А спустя годы я, Ситрин, сидел в вертолете береговой охраны рядом с Уилмуром Лонгстафом, низвергнутым с вершин. К тому времени он уже состарился. А я помнил его в расцвете сил, когда он выглядел как кинозвезда, как пятизвездный генерал, как макиавеллиевский Князь, как аристотелевский человек великой души. Лонгстаф боролся против технократии и плутократии при помощи классического искусства. Он подталкивал наиболее влиятельных людей в стране к обсуждению Платона и Гоббса[198]. Он заставлял президентов авиакомпаний и правление фондовой биржи разыгрывать «Антигону» в залах заседаний. Что правда, то правда, Лонгстафа во многих отношениях можно назвать человеком исключительным. Он был превосходным просветителем, даже благородным. Вероятно, его жизнь текла бы гораздо спокойнее, будь его поведение менее шокирующим.
В любом случае, Гумбольдт совершил смелый поступок из тех, какие проделывают удачливые герои старых картин. Безо всякого разрешения он вошел в частный лифт Лонгстафа и нажал кнопку. Материализовавшись в пентхаусе, огромный и изысканно вежливый Гумбольдт сообщил свое имя секретарю. Нет, ему не назначено (я видел солнечные блики, что, пронизывая дистиллированный воздух небоскребов, играли на его щеках и несвежей одежде), но он Фон Гумбольдт Флейшер. Имени достаточно. Лонгстаф пригласил его войти. Он очень обрадовался Гумбольдту. Так он сказал мне в вертолете, и я поверил ему. Мы сидели, стянутые пухлыми оранжевыми спасательными жилетами, оснащенными теми самыми длинными ножами. Зачем ножи? Вероятно, против нападения акул, если какая-то проберется в гавань.

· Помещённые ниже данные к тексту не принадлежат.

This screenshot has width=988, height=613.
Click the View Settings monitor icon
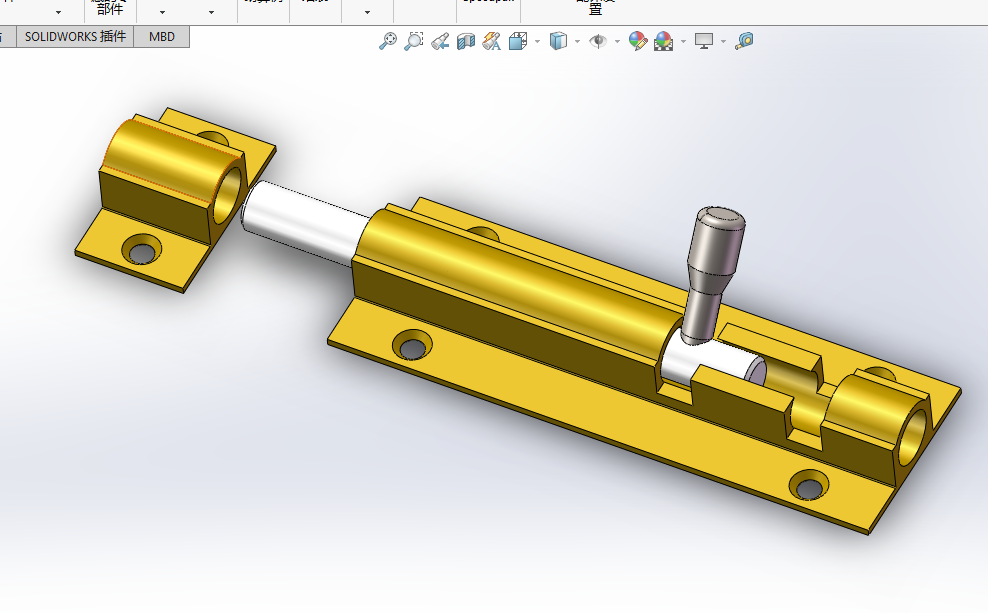pos(704,41)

— Я читал его баллады, — сказал мне Лонгстаф, — и решил, что у него огромный талант.
Я знал, конечно, что Лонгстаф последней стоящей поэмой на английском языке считает «Потерянный рай». Но рядом со мной сидел благородный чудак. Лонгстаф имел в виду, что Гумбольдт вне всякого сомнения был поэтом и просто приятным человеком. И это правда. В кабинете Лонгстафа Гумбольдт, подстрекаемый злобной изобретательностью, едва не лопаясь от маниакальной энергии так, что круги плыли перед глазами, должно быть, довел себя до экстаза. Он намеревался уговорить Лонгстафа, обойти Сьюэла, перехитрить Риккетса, послать подальше Гильдебранда и трахнуть судьбу. В тот момент он выглядел, как Вертунчик из комиксов, змеей выползающий из канализации. Гумбольдту понадобилась кафедра в Принстоне. Айк победил, Стивенсон теперь пустое место, а Гумбольдт прыгает вверх, в пентхаусы и даже выше.
Лонгстаф тоже прыгал высоко. Он застращал распорядителей фонда Платоном, Аристотелем и Фомой Аквинским, он их заворожил. Кроме того, вероятно, у Лонгстафа были старые счеты с Принстоном, оплотом традиционного академизма, на который он нацелил свой радикальный огнемет. Из дневников Икеса[199] я узнал о предложении, которое Лонгстаф сделал Франклину Рузвельту. Он хотел ни больше ни меньше как идти на пару с Рузвельтом в избирательном бюллетене вместо Уоллеса[200], а потом Трумэна. Лонгстаф мечтал сделаться вице-президентом и президентом. Но Рузвельт водил его за нос, приманивал, как собачку, но конфетку не дал. Вот вам Рузвельт во всей красе. Тут я сочувствовал Лонгстафу (амбициозному человеку, деспоту и царю моего сердца).
Итак, пока вертолет носился туда-сюда над Нью-Йорком, я изучал этого приятного немолодого доктора Лонгстафа, пытаясь понять, какое впечатление мог произвести на него Гумбольдт. В Гумбольдте он, вероятно, увидел американского Калибана[201], вздыхающего и ворчащего, пишущего оды на засаленной бумаге из рыбной лавки. Литературное чутье у Лонгстафа отсутствовало. Но он обрадовался, когда Гумбольдт объяснил ему, чего хочет от фонда Белиши — финансировать для него кафедру в Принстоне.